Para nós, poder tocar nas pedras dum castelo seria uma forma de realizarmos parte das fantasias que as imagens dos livros de História nos ofereciam.
Acontece que a professora, por estar nervosa com o período dos exames ou por outro período qualquer, disse-nos chorosa que estava com tamanha dor de barriga ou de cabeça, ou das duas coisas, que não conseguiria fazer tal passeio mas que ia pedir à mãe dela que fizesse as suas vezes.

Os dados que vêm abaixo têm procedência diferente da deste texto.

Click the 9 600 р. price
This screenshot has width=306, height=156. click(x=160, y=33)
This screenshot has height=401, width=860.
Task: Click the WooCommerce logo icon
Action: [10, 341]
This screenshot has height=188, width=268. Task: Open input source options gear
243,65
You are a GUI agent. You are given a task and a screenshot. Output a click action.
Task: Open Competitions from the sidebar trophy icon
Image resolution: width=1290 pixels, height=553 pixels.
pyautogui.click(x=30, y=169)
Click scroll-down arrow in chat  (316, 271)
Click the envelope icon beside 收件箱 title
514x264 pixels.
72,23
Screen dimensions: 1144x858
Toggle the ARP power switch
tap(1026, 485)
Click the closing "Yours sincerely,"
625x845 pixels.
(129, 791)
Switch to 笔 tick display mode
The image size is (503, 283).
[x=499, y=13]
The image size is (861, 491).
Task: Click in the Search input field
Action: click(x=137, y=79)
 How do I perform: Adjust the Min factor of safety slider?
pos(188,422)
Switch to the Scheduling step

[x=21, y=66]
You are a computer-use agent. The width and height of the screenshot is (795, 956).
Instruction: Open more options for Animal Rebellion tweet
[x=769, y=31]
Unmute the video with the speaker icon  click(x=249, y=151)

E lá fomos os três, nós ligeiros de idade e felicidade, e a senhora a passo de bengala, ofegante mas segura no cumprimento da missão. Quem conhece sabe que o monte, subido a butes não é para qualquer idade ou condição e a pobre mulher viu-se obrigada a desistir já se avistavam as portas:
- Os meninos vão lá que eu os amparo daqui com os olhos mas não entram que eu não os quero perder de vista!
Desculpa lá, companheiro de classe, acabar a homenagem assim mas de ti irei guardar memórias de brincadeira da escola e de que eras um tipo lixado para a bola.